** start of ROWS **

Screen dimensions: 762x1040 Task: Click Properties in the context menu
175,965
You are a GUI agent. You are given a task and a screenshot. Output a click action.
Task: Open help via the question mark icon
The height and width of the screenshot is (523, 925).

** end of ROWS **
** start of ROWS **

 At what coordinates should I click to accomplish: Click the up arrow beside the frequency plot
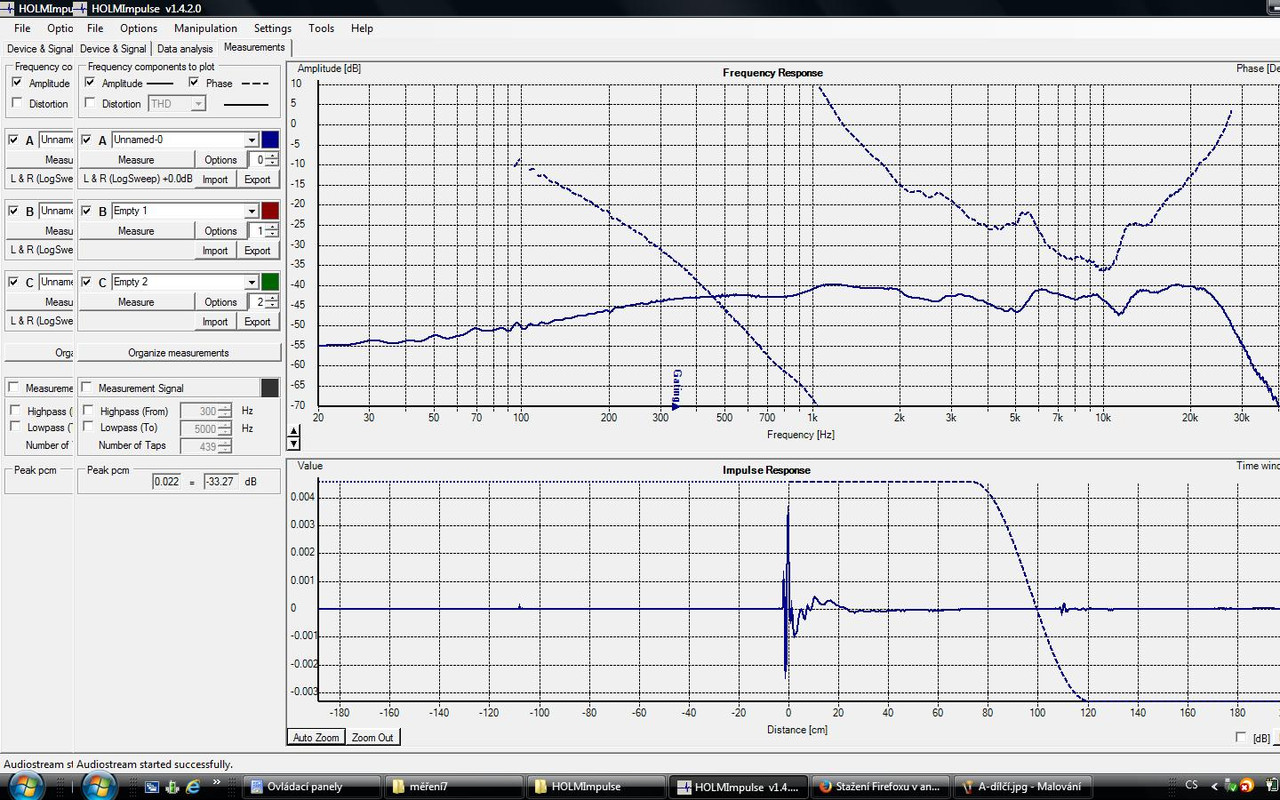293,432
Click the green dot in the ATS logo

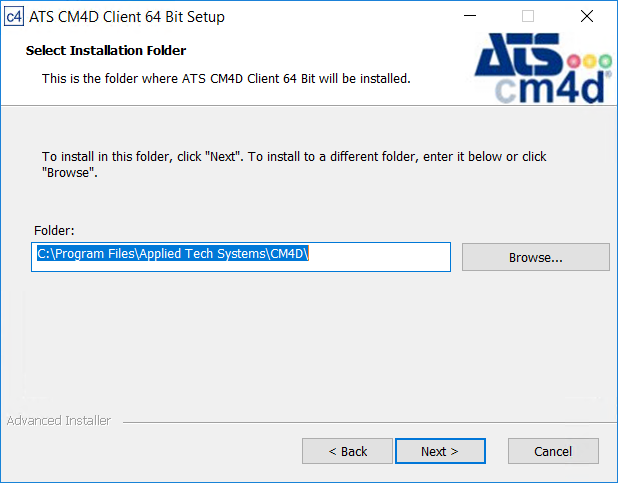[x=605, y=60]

** end of ROWS **
** start of ROWS **

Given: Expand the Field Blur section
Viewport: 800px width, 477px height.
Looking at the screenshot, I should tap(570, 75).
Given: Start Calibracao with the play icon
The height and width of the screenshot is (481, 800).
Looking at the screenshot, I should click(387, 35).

** end of ROWS **

_GOAL_
Filter the lines above down to those containing the string "icon", and copy each one. Case counts.

_TASK RESPONSE_
Task: Open help via the question mark icon
Given: Start Calibracao with the play icon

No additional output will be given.